Keep only the lines of the material below that contain the word "will". Copy those lines.
******
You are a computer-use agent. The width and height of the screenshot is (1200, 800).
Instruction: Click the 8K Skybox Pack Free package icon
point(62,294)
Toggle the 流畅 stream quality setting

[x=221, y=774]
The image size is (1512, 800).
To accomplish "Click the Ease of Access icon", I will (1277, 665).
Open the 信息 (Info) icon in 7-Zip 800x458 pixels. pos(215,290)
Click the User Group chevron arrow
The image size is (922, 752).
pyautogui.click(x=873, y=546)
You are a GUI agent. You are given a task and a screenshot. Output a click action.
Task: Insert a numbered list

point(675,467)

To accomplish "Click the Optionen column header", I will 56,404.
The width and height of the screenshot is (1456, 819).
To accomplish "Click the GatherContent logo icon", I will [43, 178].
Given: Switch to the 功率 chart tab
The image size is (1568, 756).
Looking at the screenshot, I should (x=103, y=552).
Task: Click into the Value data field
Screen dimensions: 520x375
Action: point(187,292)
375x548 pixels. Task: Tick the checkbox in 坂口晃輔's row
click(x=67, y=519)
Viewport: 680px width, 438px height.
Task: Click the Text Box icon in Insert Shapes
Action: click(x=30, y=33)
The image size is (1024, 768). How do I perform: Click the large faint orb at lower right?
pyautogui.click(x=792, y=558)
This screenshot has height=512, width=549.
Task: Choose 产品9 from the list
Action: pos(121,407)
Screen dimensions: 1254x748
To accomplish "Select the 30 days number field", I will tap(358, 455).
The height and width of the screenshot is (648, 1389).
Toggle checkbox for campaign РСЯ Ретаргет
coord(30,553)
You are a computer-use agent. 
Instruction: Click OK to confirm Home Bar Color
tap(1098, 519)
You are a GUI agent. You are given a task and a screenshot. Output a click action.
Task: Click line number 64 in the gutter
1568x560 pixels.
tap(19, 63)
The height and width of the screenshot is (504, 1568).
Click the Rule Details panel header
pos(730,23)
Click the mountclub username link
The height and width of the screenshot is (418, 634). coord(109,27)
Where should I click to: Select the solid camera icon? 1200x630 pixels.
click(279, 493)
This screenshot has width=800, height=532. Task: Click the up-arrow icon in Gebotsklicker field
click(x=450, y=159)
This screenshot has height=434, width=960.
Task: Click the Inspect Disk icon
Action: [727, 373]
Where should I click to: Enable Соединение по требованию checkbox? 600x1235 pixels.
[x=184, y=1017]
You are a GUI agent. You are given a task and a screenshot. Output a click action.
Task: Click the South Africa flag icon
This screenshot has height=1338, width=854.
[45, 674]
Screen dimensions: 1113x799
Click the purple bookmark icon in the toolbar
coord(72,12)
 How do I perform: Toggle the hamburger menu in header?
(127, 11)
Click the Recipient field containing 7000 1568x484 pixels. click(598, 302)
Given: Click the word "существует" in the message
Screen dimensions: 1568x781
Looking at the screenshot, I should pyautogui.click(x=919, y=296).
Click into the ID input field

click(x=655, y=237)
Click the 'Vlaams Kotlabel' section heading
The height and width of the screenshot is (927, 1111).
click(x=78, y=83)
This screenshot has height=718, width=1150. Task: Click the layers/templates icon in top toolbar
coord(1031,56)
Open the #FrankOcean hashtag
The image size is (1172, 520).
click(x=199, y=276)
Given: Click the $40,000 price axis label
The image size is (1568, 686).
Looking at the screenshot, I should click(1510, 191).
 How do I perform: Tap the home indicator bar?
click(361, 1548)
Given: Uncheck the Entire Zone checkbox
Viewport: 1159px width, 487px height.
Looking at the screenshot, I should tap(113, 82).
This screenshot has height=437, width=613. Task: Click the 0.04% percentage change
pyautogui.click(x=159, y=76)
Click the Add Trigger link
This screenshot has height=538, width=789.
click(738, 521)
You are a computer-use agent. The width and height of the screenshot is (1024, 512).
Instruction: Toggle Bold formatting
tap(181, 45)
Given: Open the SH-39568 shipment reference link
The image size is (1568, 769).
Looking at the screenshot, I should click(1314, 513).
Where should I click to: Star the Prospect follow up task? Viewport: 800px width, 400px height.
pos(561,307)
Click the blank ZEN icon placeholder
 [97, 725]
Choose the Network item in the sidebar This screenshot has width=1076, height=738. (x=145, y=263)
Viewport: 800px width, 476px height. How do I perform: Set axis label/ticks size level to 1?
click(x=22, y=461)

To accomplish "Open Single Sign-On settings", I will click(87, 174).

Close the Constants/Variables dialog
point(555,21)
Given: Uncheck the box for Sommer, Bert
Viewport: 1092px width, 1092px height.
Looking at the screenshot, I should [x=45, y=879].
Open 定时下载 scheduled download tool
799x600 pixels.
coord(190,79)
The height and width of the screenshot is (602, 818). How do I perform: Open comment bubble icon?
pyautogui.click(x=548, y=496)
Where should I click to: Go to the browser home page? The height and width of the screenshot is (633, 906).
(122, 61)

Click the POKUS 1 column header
******
▶ **RESULT FOR THIS TASK**
To accomplish "Click the Ease of Access icon", I will (1277, 665).
To accomplish "Click the Optionen column header", I will 56,404.
To accomplish "Click the GatherContent logo icon", I will [43, 178].
To accomplish "Select the 30 days number field", I will tap(358, 455).
To accomplish "Open Single Sign-On settings", I will click(87, 174).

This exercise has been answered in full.